For The Pentagon, Subsidizing Abortions Takes Priority Over Transporting Service Members To Their Final Resting Place


The Defense Department is facing well-deserved backlash following revelations that the family of a U.S. Marine killed during Joe Biden’s failed Afghanistan withdrawal was left to transport their loved one’s remains to her final resting place without assistance from the Pentagon.

On Tuesday, Rep. Cory Mills, R-Fla., informed Fox News the family of Marine Corps Sgt. Nicole L. Gee — who was one of 13 service members killed during the United States’ 2021 withdrawal from Afghanistan — told him they were left to foot the bill for transporting Gee to Arlington National Cemetery. Christy Shamblin, Gee’s mother-in-law, further confirmed to Fox that “the Defense Department did not refuse to pay for the transport, but that [Gee] was flown to Sacramento, which was her hometown and recruiting station, where services were held.”

“Shamblin’s son, who was Gee’s Husband, told her that the cost to transport the Marine’s body to Arlington National Cemetery after the services in California would be $60,000,” the report reads. The nonprofit known as Honoring Our Fallen ultimately stepped up where the Pentagon fell short, attaining a private flight for Gee’s body to Arlington.

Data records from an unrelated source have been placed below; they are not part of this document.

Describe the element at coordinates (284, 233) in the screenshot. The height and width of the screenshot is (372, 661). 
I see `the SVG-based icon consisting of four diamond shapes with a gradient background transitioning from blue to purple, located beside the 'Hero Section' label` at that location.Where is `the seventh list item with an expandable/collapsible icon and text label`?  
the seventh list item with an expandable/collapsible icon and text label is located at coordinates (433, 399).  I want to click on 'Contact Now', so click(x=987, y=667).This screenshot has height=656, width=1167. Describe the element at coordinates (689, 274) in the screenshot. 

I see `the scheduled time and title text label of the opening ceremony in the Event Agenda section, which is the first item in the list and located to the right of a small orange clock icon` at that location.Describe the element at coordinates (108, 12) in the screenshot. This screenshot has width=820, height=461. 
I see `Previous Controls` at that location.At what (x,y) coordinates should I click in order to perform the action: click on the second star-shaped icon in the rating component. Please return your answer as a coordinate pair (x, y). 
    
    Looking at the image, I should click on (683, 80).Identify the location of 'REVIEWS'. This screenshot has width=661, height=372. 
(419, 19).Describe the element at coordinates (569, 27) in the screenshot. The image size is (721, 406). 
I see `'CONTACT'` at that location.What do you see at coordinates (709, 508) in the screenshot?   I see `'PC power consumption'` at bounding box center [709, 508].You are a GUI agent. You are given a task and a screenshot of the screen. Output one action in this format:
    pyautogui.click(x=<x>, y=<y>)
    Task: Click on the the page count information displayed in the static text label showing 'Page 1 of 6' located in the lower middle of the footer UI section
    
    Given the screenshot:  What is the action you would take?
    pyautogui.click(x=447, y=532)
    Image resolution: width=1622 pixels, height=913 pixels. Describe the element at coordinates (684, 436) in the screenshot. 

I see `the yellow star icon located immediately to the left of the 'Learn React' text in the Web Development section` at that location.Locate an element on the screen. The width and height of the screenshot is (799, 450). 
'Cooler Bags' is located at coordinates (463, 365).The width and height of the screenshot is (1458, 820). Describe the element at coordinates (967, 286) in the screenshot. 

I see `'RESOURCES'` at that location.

According to Mills’ office, an amendment attached to last year’s National Defense Authorization Act “no longer require[s]” the Pentagon “to pay for the transport of fallen service members’ bodies for multiple legs.”

While the Defense Department may not be willing to fully foot the bill for Gold Star families to lay their loved one’s to rest, the agency is seemingly content with subsidizing its female service members’ travel costs to receive abortions. As The Federalist’s Jordan Boyd previously reported, Defense Secretary Lloyd Austin “announced in February that the taxpayer-funded Pentagon would grant up to three weeks of paid time off and travel for U.S. military members and their family members to obtain abortions.”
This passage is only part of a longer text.